### [TEXT EXTRACT]
I've written previously about my Framework 16 laptop and the STM Dux laptop bag that I purchased for it. They're a potent combination. My Framework 16 will come with me most places as a device to consolidate drone footage, video, etc.. The Framework 16's dGPU makes light work of encoding video which makes up for its bulk over my lighter and more compact Framework 13s.
I wouldn't normally take a laptop on a camping holiday however, but when there's the opportunity to stick a roof over your head it becomes an essential.
So here I am, looking out at the field in front of me and I realised the way I've packed my backpack makes it more of a LAN in a bag as opposed to just for getting down to business. This packing style has its origins in the fact that I find myself constantly being an aspiring gamer, I'd love to find the time but seldom do. Especially over the last several months where if I haven't been asleep I've been working around the clock 😢.
So what better an opportunity than to turn out this backpack and see what's inside. The STM Dux (I swear this isn't an ad!) keeps everything well organised, the two sides zip open to give you access to its contents. It's an approach to organisation that shares more than a passing resemblance to camera backpacks.
Emptying everything out demonstrates a surprising amount of contents. It's a large backpack but I like to think of it as the clown car of backpacks.
Starting at the bottom of the pack, the first item out is my travel router. I'm not trying to pad out my word count so rather than rehash everything you can see my previous posts about travel routers HERE and the follow up HERE. Long story short, I consider them an essential for better security and easier device management. Win-win.
Sharing the bottom space is an Xbox controller. Quite possibly the most comfortable controller shape I've managed to get my hands onto. I use a case for the controller - as I do for everything, partially due to my extreme OCD for looking after things but in the instance of the controller, it also avoids the situation where the buttons or sticks are depressed in the backpack for a month and the controller comes out damaged when you need it.

[Data drawn from a collection]
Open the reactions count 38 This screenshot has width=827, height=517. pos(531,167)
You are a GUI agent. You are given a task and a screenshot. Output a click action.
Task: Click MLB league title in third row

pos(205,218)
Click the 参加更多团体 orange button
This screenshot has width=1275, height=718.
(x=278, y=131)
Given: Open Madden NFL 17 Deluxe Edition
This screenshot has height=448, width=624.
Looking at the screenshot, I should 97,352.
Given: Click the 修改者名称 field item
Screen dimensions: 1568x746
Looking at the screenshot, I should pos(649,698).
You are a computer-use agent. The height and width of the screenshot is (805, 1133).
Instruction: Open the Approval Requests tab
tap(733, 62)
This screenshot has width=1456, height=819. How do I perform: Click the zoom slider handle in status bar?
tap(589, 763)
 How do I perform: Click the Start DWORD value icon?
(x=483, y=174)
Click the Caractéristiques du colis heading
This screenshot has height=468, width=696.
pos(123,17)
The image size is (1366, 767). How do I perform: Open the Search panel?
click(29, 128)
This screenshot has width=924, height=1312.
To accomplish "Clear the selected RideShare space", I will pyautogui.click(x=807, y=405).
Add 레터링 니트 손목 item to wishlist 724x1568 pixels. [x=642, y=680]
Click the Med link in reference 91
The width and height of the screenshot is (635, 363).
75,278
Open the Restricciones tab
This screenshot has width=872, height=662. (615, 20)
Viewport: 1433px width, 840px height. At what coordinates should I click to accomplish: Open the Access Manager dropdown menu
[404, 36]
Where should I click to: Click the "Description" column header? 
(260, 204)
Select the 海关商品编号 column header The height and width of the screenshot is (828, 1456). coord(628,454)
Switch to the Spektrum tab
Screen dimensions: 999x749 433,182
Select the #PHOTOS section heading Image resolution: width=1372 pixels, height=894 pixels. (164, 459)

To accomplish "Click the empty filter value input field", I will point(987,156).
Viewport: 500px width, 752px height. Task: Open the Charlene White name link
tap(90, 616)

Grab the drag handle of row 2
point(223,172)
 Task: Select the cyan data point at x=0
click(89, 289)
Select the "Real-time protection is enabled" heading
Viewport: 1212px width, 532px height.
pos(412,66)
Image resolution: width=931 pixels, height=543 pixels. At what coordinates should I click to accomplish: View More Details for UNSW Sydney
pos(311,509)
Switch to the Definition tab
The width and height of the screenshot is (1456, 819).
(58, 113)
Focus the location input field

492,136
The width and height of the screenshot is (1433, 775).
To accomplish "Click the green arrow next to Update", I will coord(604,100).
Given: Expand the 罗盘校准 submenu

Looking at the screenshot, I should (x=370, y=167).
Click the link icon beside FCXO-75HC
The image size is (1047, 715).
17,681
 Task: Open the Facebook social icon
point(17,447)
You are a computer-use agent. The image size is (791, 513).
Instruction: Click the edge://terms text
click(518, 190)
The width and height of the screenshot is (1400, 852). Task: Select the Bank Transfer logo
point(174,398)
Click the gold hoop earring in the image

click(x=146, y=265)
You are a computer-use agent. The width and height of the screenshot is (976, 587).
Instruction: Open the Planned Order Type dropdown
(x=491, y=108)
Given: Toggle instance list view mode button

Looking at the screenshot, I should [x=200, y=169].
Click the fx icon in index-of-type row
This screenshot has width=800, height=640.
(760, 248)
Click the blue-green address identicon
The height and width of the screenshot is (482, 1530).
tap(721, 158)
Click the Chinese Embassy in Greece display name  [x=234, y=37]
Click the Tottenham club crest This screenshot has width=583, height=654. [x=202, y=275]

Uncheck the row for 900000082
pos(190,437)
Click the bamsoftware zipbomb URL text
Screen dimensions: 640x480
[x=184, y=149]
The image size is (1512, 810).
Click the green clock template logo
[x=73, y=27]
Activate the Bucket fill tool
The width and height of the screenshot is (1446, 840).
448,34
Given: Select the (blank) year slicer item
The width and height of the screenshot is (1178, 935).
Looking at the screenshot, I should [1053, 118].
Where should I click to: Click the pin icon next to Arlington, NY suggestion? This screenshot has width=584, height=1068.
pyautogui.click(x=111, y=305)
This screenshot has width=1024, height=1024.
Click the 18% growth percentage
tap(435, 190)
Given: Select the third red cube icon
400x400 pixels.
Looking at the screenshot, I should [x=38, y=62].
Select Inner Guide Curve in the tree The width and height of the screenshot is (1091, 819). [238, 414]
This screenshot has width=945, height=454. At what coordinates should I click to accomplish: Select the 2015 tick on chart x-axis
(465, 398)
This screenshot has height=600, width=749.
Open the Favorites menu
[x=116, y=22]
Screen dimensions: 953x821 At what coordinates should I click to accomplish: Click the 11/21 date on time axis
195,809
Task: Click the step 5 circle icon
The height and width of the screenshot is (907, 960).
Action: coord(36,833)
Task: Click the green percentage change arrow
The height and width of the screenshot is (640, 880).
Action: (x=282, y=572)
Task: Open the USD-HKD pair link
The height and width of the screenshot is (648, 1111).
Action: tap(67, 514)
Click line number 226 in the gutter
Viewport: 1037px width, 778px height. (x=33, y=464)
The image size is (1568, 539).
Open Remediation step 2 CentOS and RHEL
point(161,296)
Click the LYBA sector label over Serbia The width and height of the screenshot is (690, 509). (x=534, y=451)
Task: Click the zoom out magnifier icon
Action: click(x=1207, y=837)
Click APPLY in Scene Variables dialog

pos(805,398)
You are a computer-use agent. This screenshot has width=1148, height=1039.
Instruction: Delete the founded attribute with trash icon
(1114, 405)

### [EXERCISE]
Resume the post about unpacking the laptop backpack, carrying on from its last sentence.

### [IN RESPONSE]
Taking one from the top pocked and one from the mid section I have two mice (apparently for a computer mouse the plural is mouses but I'm not doing that). I don't use two mice at once, they both serve very different purposes. The MX Anywhere mouse is my regular workhorse. As the name implies it works practically anywhere even on glass table tops making it one of my most essential pieces of travel tech. My other mouse, a Logitech G502x is a gaming mouse I find comfortable for my hand size, but being a gaming sensor and with feet I want to avoid damaging, it only gets use on appropriate surfaces and if I manage to get some of that gaming time I'm often wishing for.
Continuing with the mid section, this item is cheating - it's my Shargeek Storm 2 (recently renamed the Shargeek 100). I say it's cheating as it's sometimes in the bag and sometimes not. But this time it's there. The Storm 2 is my favorite battery bank (don't we all have favorites?) and can put out 100W if charge. Not enough to stop the Framework 16's battery from depleting, but enough to slow the drain if gaming.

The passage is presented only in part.